Return the records that follow unaltered. Omit every picture.

** Dataset entries follows **

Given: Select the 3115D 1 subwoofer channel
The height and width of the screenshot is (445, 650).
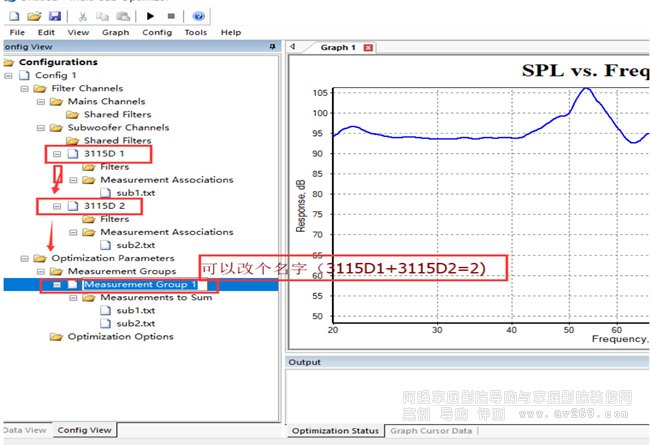Looking at the screenshot, I should (x=104, y=154).
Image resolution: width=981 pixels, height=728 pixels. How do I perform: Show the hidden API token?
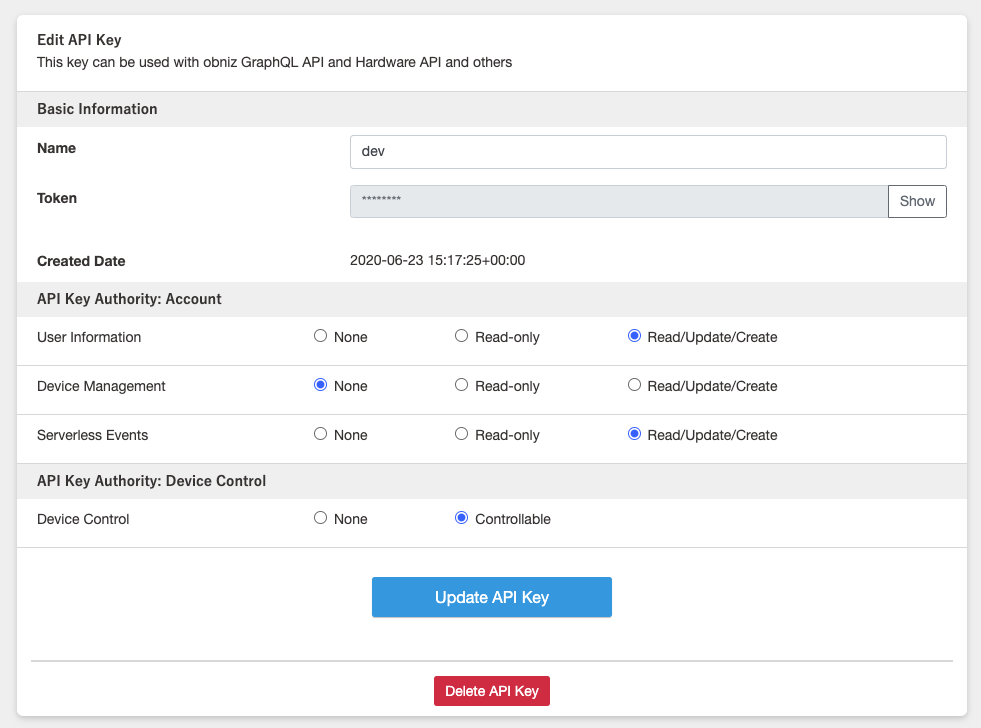pos(916,201)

** End of Dataset entries **

§ Result for this task:
Given: Select the 3115D 1 subwoofer channel
The height and width of the screenshot is (445, 650).
Looking at the screenshot, I should (x=104, y=154).
Image resolution: width=981 pixels, height=728 pixels. How do I perform: Show the hidden API token?
pos(916,201)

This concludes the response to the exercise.